Recently, Mark Zuckerberg, CEO of Facebook, announced the end of the Facebook news feed as we know it.
RIP Facebook News
In a nutshell, public brand, page, and publisher publications are significantly reduced by Facebook News Feed.
Here are 10 things you need to know about the next Armageddon news feed.
In the near future, brand and publisher articles will be rated differently from articles posted by friends
Facebook determines the status updates you will see and in which order they appear in your news feed, calculating a post-publication rank score for each status update.
Currently, this algorithm optimizes for time spent on the site and looks at other engagement metrics such as "likes," clicks, comments, and shares of messages. Basically, they want you to stick to Facebook as much as possible.
In the future, the weighting of signals in the news wire algorithm will change dramatically. Messages from family and friends will be much larger, and posts from publisher pages will be deleted, up to 5 times.
Mark Zuckerberg does it to save Facebook
Earlier this year, Zuckerberg acknowledged the damage done by the Facebook community around the world, saying that "Facebook has a lot of work to do" and made his personal challenge for 2018 by repairing his broken website.
The effect on the post engagement will be devastating
Some say that this change is not a big problem, since the reach of Facebook has been declining for many years.

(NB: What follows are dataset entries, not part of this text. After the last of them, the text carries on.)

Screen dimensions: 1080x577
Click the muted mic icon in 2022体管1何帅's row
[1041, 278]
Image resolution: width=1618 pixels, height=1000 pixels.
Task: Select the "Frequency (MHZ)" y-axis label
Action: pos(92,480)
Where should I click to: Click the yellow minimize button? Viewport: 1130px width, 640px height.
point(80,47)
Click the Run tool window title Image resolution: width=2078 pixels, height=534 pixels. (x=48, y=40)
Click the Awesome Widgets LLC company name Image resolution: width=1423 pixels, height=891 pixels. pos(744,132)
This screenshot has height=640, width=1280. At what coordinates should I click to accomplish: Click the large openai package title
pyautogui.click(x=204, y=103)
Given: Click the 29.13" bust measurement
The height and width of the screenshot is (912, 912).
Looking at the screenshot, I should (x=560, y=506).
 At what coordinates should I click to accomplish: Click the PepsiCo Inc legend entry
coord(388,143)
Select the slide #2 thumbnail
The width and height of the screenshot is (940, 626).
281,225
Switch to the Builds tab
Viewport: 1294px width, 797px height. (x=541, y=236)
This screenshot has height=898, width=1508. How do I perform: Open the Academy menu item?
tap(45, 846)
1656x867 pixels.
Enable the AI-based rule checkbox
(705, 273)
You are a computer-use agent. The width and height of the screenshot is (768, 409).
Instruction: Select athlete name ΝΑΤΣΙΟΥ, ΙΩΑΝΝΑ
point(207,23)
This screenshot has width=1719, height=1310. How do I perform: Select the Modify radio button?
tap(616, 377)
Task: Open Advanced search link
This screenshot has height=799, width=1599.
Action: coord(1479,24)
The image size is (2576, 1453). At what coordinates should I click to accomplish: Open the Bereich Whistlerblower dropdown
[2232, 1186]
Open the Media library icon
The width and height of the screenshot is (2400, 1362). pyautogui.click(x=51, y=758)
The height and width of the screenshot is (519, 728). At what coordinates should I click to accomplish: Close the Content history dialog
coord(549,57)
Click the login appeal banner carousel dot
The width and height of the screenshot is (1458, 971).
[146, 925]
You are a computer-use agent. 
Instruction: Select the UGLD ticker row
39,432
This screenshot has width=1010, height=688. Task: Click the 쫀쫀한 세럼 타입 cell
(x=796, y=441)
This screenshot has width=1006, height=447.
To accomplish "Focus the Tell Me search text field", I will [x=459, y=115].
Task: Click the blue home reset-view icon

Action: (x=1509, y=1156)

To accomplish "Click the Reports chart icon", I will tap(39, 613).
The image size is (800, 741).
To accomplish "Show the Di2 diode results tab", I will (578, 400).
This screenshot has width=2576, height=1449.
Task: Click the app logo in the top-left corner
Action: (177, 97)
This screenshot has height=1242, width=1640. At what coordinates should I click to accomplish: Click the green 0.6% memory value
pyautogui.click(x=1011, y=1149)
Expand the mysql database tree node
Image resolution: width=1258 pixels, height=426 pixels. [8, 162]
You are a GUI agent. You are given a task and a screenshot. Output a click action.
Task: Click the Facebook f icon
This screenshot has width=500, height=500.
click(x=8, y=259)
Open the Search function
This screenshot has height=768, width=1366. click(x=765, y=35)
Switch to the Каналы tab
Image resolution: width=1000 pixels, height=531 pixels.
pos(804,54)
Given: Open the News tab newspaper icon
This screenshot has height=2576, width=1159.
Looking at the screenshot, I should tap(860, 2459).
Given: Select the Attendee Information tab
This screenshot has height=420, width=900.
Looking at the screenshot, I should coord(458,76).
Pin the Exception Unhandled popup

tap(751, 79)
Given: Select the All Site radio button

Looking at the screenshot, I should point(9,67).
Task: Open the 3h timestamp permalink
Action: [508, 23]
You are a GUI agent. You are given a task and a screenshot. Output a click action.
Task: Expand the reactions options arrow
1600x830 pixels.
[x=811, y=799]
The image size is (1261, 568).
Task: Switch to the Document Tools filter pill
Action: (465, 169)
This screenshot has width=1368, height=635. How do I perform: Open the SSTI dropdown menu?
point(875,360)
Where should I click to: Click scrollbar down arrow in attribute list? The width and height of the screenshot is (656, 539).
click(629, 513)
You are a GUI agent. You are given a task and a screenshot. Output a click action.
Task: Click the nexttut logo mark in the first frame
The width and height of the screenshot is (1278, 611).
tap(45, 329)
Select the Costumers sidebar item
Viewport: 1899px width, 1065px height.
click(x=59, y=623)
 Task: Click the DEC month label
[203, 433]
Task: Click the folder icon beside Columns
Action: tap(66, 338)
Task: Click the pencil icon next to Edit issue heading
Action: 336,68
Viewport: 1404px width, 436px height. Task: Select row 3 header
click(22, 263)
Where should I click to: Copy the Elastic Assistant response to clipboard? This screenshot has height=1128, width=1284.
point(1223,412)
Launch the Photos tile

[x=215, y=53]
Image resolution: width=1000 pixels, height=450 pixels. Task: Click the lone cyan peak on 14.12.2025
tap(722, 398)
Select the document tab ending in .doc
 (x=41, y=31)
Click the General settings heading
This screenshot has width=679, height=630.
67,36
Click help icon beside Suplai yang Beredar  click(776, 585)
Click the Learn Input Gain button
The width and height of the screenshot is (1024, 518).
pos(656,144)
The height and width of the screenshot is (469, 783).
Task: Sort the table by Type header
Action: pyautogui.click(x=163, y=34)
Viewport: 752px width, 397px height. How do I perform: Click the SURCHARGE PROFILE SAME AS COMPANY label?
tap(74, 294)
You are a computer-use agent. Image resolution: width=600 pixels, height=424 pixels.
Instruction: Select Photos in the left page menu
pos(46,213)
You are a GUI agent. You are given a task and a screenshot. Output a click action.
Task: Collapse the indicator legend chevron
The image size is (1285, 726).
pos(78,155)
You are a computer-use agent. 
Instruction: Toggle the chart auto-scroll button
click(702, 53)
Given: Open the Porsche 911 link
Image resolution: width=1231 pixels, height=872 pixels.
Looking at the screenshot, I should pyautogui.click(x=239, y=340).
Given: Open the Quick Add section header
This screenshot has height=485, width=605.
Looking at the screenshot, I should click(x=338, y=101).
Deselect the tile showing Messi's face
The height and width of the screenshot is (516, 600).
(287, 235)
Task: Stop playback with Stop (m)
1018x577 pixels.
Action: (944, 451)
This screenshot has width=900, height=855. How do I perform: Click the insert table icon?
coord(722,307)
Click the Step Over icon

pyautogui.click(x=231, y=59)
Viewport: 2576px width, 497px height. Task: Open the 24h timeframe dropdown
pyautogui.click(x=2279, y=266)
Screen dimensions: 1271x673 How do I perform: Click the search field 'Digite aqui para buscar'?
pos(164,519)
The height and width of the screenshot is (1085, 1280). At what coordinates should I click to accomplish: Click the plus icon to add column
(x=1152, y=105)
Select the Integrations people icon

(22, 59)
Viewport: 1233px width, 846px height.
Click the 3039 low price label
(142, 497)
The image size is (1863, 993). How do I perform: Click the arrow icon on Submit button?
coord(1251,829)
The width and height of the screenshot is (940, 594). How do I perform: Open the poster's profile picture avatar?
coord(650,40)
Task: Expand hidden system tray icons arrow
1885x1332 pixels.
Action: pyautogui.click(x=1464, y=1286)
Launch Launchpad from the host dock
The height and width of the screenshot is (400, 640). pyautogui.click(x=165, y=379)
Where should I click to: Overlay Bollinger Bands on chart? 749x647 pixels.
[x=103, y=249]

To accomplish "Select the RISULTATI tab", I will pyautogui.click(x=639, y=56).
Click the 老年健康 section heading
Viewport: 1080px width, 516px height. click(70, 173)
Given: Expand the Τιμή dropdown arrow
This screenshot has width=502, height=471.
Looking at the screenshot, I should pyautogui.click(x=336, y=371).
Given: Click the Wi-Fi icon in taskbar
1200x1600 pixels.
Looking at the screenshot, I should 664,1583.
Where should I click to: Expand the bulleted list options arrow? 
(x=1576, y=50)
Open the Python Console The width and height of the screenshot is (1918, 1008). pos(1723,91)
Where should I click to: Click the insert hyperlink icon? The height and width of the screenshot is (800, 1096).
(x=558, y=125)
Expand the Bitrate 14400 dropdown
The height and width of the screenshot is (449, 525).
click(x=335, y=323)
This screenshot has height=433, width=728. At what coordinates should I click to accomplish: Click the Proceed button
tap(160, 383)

We estimate that at present, the average number of pages per article is about 2 to 5%. This means that if 100 people choose to "like" your page, only 2 to 5 of them will probably see one of your posts.
However, Mark Zuckerberg says that publications from all sides still account for most of the content that people see in their news feeds. This is because publications publish many more updates than regular users each day (for example: 10, 100 or even 1000) per day. So, even if the reach of each post is low, Facebook still generates a tremendous amount of free exposure for brands.
Since Zuckerberg says that they would like most updates to come from friends, we estimate that publishers will see an average 80% reduction in page reach, clicks, and clicks. l & # 39; commitment. We view this as a devastating new reduction in publisher engagement, despite declining engagement rates in recent years.
The time spent on Facebook will fall
Mark Zuckerberg predicts that "by making these changes, I expect people to spend time on Facebook and that certain measures of engagement will decrease".
The price of the ad will go up
Mark adds, "But I'm also expecting the time you spend on Facebook to be more valuable." This is true not only for users, but also for advertisers.
If people spend less time watching funny videos and consuming fake news on Facebook, it means that there will be less advertising inventory to buy. In addition, desperate brands and publishers are likely to spend more on Facebook ads to boost their organic reach. The combination of a decrease in the supply of advertising and increased competition from advertisers will most certainly yield results.
We estimate that advertising costs on Facebook have increased by about 41% over the last year due to the increased popularity of Facebook ads only. The new change could increase the prices of ads substantially in the future.
Facebook recognizes that spending time browsing videos and news on Facebook is bad for your health
Mark Zuckerberg explains that the news feed is bad for your brain: "We feel responsible for ensuring that our services are not only fun to use, but also good for the well-being of people. We have studied this trend carefully by looking at academic research and doing our own research with leading experts in universities.
Research shows that when we use social media to communicate with people we care about, it can be good for our well-being. We can feel more connected and less alone, and this is consistent with long-term measures of happiness and health. On the other hand, reading articles or watching videos passively – even if they're entertaining or informative – may not be as good.
Publishers who resort to baiting will be punished
Many advertisers urge users to interact with their content with offers that promise a coupon code or other incentives to like publisher publications, in order to fabricate an artificial commitment. In the future, Facebook says that these tactics will result in the demotion of the position.
Meaningful discussion among friends matters the most
Facebook says that "loving" a message is just a passive activity and is therefore a less significant signal to use for ranking purposes. They intend to prioritize messages based on the extent to which the message engenders meaningful discussion, for example, longer responses and subsequent follow-up responses from your friends are types of publications that will succeed.
Users can still view messages from the pages they follow at the top of the news feed
Users wishing to see more posts on the pages that they follow may choose "View First" in the news feed preferences to make sure they see the publications of some pages.
Reissued with permission. Original here.